I love the forest!
When you heat with wood it is a big plus if you have your own supply of firewood. Instead of buying wood, then you are cutting it. By taking down all the dead wood, it gives more room and light to the new trees just coming in. Too many trees, too close together, limits the sunlight coming in down below, to the ones just trying to get started. I have replanted a few pine trees myself, putting them in my front yard along the road. Presently, we have room for a few more.
Woods behind our house
Many trees die and stand for years until a wind knocks them over. On our land, we had a tornado take down over 300 trees, which we used for firewood for many years. Often a tree doesn't even appear to be dead, grows leaves and like the apple trees, even fruit. Then all of a sudden the tree falls over and you find it is all rotted inside.

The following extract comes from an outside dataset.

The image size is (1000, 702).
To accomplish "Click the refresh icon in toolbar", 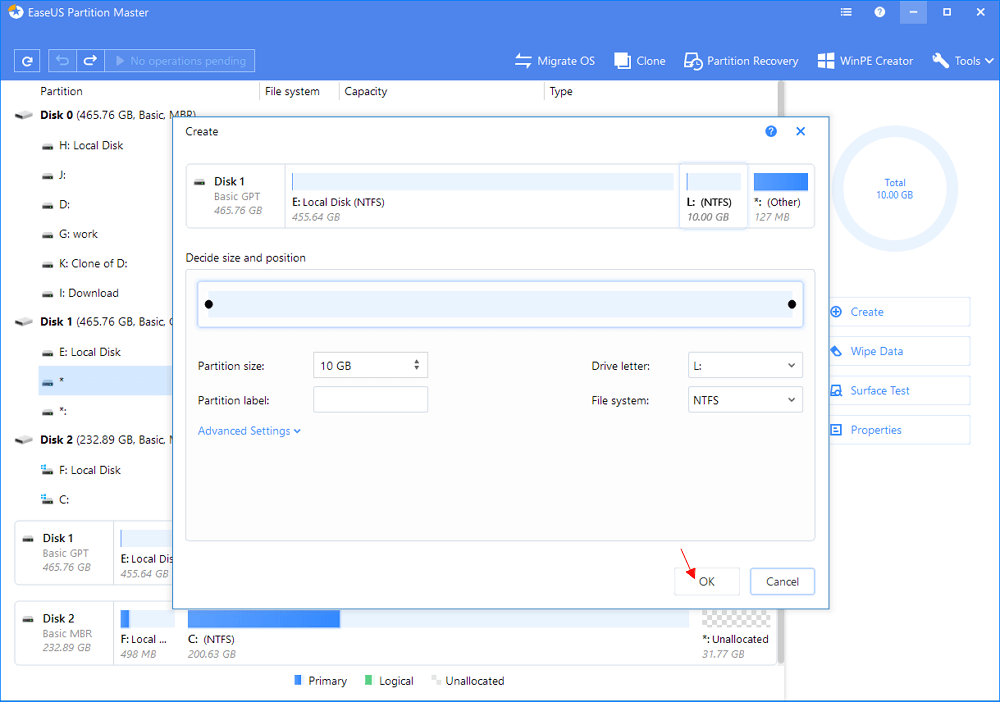I will pos(27,61).
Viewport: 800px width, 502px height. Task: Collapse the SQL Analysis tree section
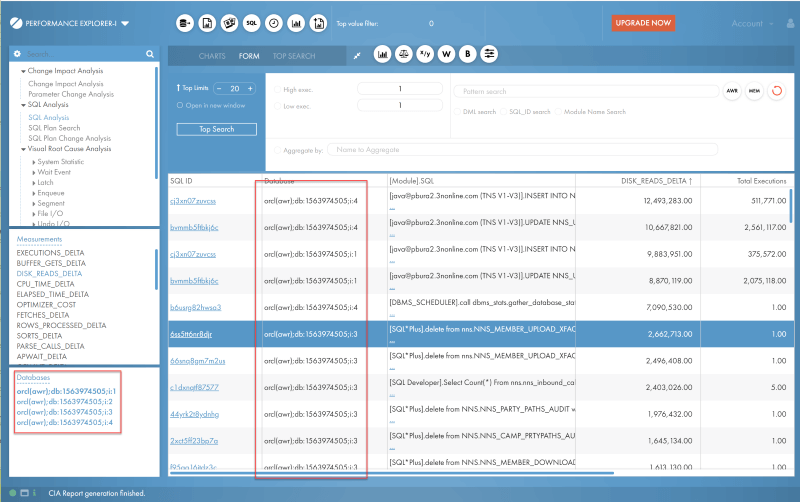(x=23, y=105)
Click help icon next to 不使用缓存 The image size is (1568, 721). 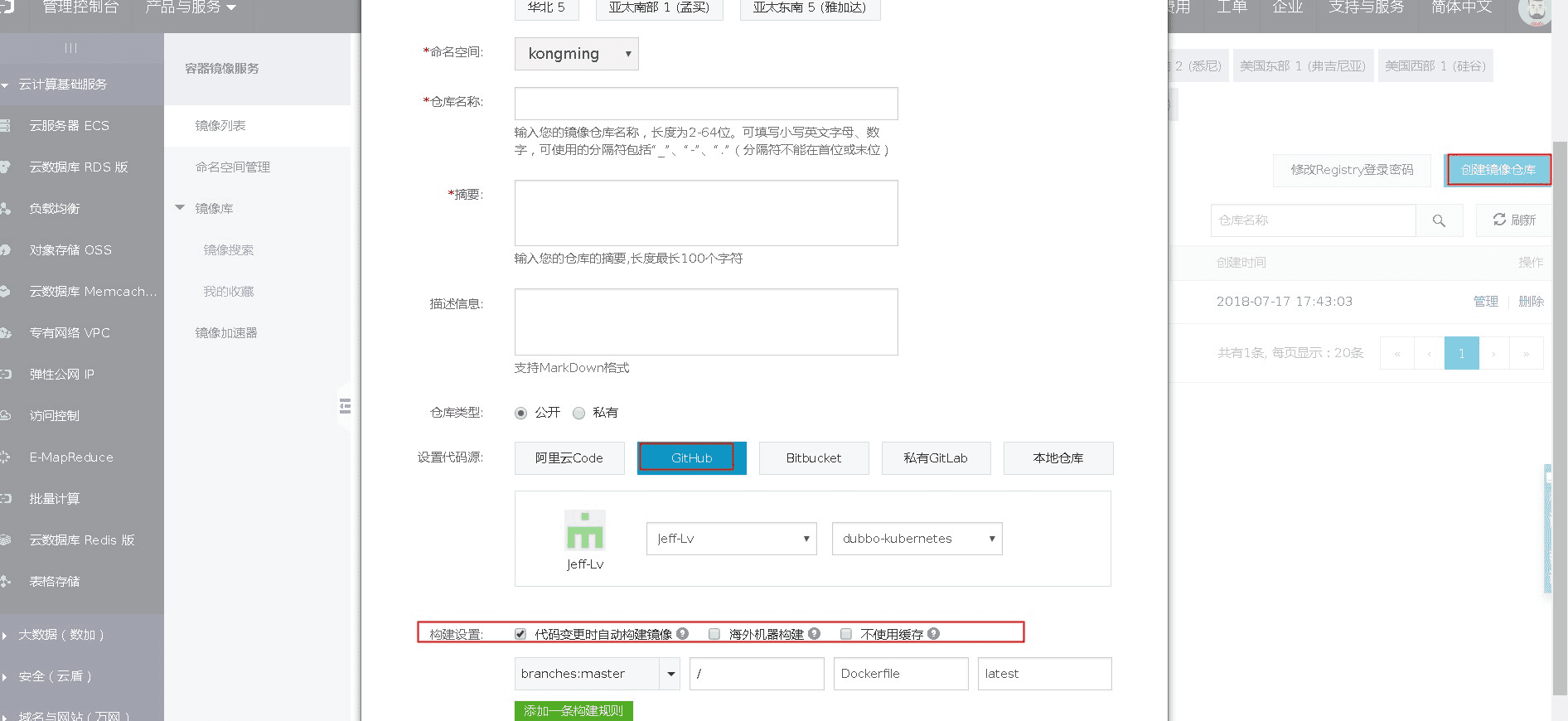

Their wild instinct is to eat wood!
Hardwood is a good choice for burning in your wood stove. Hardwood according to Wikipedia: "Hardwoods have a more complex structure than softwoods. The dominant feature separating "hardwoods" from softwoods is the presence of pores, or vessels.The vessels may show considerable variation in size, shape of perforation plates (simple, scalariform, reticulate, foraminate), and structure of cell wall, such as spiral thickenings."
Cherry, elm, pine and oak
The hardwood we have in our forest and surrounding area here in upstate NY are Maple, Oak, Elm, Cherry and Poplar (or Aspen, as it is referred to). Elm had some years ago been victims of Dutch Elm disease and were history. Now though, our forest and surrounding area is rich with elms. They are everywhere and our forest is full of them. When we first moved here, Cherry, was plentiful. And I so love a fire made of cherry. Oh, the smell is so comforting! The forest changes over time though, now the cherry is not as plentiful as it once was. More Oak is coming up. The seeds will lay dormant for many years and all of a sudden, trees come up that you hadn't seen before. Nature's surprise!
Trees surround us!
Some people say not to use pine, a softwood, for wood stoves. We do though. It gives you a hot fire and will build up creosote in the chimney, but my husband cleans our chimney a lot, monthly. So its not much of a problem for us. If I need a hot fire for cooking something that requires a high temp, I will always make a fire with some pine. Pine is plentiful here and I'd hate to waste it. Mixing a softwood with a hardwood is something we do. It extends the softwood's burning time.